Community Government Health & Wellness Police & Fire

Public safety sales tax revenues would primarily sustain police staffing

Posted on July 2nd, 2024 By:

After overwhelmingly rejecting a property tax increase earlier this year, Gig Harbor voters will head to the polls again this summer to vote on a sales tax measure supporting the city’s police department and general fund budget.

Revenue from the proposed Public Safety Sales Tax, which will appear on the Aug. 6 primary ballot, would sustain current and already budgeted service levels for criminal justice and police, said City Administrator Katrina Knutson. It also helps offset, at least in part, a forthcoming general fund shortfall expected to hit the city late next year.

Funding would primarily support existing police staffing. The city budgets for 25 commissioned police officers, Knutson said. Three of those positions are currently vacant. The city also hopes to create a second lieutenant position to handle administrative duties.

The Civic Center on Grandview Street.

‘Sustain our current and budgeted staffing levels’

Under state law, some revenue from the proposal could go toward reducing homelessness and improving behavioral health. When asked if funds might support those initiatives and what projects they might be used for, Knutson said they have not identified any specific projects.

“[W]e need this funding to sustain our current and budgeted staffing levels,” she wrote in an email. “It should be noted that a portion of our Housing, Health, and Human Services Program Manager can be funded through this for tasks supporting our law enforcement officers.”

If approved, the measure would raise the sales tax rate in Gig Harbor by one-tenth of 1%. That would generate an estimated $1 million in revenue. That would put the city’s total sales tax rate at an even 9%.

State law requires the city use third of that revenue for criminal justice purposes.
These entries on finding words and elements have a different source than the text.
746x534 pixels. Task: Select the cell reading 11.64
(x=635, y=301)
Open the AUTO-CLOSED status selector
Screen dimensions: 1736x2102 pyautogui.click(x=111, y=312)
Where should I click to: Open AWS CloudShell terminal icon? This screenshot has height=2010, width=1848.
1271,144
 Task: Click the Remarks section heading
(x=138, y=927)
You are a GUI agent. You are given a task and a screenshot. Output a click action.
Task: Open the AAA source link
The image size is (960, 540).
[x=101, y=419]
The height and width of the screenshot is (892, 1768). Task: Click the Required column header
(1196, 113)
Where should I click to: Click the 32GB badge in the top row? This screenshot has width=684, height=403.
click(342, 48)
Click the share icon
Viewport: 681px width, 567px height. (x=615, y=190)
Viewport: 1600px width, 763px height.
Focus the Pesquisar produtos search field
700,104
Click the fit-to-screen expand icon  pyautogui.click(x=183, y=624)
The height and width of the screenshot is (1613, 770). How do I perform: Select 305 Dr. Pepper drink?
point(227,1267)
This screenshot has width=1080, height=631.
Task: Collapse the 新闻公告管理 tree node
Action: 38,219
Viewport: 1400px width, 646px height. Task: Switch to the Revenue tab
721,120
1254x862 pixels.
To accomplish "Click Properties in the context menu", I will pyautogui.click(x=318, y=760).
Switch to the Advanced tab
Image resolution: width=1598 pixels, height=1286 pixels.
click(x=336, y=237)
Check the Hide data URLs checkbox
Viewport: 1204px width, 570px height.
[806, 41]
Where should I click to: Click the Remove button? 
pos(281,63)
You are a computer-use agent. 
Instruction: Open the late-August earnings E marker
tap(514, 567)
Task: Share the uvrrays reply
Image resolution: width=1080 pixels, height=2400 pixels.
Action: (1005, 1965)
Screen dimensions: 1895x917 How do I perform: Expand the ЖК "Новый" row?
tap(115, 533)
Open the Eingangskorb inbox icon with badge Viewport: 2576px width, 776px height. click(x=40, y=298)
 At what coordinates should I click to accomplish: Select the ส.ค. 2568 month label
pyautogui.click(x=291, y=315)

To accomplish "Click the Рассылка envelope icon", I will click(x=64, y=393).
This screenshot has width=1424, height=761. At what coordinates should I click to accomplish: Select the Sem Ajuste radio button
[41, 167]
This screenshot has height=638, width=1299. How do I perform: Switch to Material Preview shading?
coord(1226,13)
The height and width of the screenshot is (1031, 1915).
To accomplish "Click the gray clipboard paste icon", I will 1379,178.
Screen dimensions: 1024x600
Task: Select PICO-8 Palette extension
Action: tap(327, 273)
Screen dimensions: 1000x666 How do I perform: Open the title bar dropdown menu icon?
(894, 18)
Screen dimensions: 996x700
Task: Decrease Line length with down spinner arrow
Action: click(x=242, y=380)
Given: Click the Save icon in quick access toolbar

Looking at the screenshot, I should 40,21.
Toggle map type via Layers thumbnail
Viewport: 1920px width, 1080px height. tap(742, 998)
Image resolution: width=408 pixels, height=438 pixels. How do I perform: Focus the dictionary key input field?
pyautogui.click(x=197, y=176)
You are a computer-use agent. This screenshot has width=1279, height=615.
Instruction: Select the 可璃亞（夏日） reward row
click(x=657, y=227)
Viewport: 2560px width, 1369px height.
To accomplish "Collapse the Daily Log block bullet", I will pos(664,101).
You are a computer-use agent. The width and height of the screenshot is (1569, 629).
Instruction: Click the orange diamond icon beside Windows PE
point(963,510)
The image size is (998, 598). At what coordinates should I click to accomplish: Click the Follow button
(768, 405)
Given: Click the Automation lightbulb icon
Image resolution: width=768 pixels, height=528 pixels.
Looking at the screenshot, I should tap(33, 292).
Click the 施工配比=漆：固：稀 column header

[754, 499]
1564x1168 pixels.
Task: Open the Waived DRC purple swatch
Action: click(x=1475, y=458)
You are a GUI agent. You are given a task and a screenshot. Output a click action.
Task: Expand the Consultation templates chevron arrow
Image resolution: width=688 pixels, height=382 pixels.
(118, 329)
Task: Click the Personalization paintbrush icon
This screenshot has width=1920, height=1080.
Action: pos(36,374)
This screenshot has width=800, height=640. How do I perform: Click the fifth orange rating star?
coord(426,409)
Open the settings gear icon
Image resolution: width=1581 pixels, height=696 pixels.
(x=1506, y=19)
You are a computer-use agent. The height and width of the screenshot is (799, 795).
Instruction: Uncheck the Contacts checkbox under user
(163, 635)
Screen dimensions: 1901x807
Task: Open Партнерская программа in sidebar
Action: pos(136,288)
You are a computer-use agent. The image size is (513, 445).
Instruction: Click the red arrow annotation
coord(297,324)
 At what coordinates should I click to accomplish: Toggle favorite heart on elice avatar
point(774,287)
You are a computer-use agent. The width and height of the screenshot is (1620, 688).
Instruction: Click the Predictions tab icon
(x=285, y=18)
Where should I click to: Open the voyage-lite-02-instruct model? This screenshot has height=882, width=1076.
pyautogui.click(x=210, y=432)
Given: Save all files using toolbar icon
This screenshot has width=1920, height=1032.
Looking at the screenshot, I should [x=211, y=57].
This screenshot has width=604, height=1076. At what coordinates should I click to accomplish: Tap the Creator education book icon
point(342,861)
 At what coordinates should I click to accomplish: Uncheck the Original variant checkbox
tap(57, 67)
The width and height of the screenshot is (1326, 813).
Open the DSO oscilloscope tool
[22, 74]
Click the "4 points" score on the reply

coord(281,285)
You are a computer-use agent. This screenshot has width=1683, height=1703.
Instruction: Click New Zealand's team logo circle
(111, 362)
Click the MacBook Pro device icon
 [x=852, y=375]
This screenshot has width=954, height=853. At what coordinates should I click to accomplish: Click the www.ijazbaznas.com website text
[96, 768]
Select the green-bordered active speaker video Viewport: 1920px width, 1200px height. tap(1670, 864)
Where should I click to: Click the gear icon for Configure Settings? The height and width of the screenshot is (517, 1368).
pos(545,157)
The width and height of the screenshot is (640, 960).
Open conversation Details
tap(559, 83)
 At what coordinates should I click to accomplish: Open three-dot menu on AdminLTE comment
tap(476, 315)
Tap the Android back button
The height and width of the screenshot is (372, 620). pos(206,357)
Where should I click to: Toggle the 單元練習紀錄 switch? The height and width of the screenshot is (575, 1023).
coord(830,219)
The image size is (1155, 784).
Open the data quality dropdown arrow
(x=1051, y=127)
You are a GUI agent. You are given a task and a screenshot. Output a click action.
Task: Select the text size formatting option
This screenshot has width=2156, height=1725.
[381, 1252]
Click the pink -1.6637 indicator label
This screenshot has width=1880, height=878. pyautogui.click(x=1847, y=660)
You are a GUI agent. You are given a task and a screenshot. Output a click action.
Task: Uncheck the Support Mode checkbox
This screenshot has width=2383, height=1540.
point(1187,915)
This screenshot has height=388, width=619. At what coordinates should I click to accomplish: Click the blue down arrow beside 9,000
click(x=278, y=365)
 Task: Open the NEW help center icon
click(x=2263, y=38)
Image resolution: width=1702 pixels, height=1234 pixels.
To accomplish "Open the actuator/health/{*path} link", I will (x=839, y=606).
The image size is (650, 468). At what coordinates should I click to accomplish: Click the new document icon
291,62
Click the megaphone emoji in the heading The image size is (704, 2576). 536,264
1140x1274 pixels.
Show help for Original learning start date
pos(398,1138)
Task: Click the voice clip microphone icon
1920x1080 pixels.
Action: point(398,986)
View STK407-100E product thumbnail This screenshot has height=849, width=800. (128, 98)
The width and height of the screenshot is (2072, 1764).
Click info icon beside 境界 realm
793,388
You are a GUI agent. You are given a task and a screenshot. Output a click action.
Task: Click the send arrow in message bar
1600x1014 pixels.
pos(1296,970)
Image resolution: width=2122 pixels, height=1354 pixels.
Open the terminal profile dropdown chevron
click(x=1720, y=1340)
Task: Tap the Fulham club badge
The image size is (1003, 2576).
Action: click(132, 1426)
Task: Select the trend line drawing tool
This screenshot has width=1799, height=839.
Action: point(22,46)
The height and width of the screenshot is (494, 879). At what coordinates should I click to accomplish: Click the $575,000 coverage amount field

The city must share 15% with Pierce County; the remainder would go into the general fund.

Police get large share of general fund

The general fund pays for basic city services like police, street maintenance, parks, building operations, and many staff salaries. Its revenue comes primarily from property taxes, sales taxes and other city fees, meaning there are limited options to replenish it.

The Police Department accounts for about 29% of general fund expenditures, according to the city’s 2023-2024 biennium budget.

The Public Safety Tax proposal comes after nearly 70% of Gig Harbor voters rejected a proposed property tax increase in April. That measure would have raised property taxes by about 40 cents per $1,000 of assessed value.

General fund deficit

Both tax measures are looking to offset the city’s projected general fund deficit. Officials attributed the shortfall to diminishing property tax revenues, increased population, lower-than-expected sales tax receipts, and depleted permit income. Last year, the city froze several vacant, general-funded positions, saving about $1.4 million.  

“We’re looking at a $2 to $3 million shortfall which is going to hit us at the end of 2025, seriously,” Finance Director David Rodenbach told the city council in January. “We can probably eke by one more year. … But if we head into the next budget cycle the way we are right now we’re looking at a $2 to $3 million shortfall.”

If approved by a majority of voters, the sales tax would take effect next year. 

Conor Wilson is a Murrow News fellow, reporting for Gig Harbor Now and the Bremerton-based newspaper Kitsap Sun, through a program managed by Washington State University.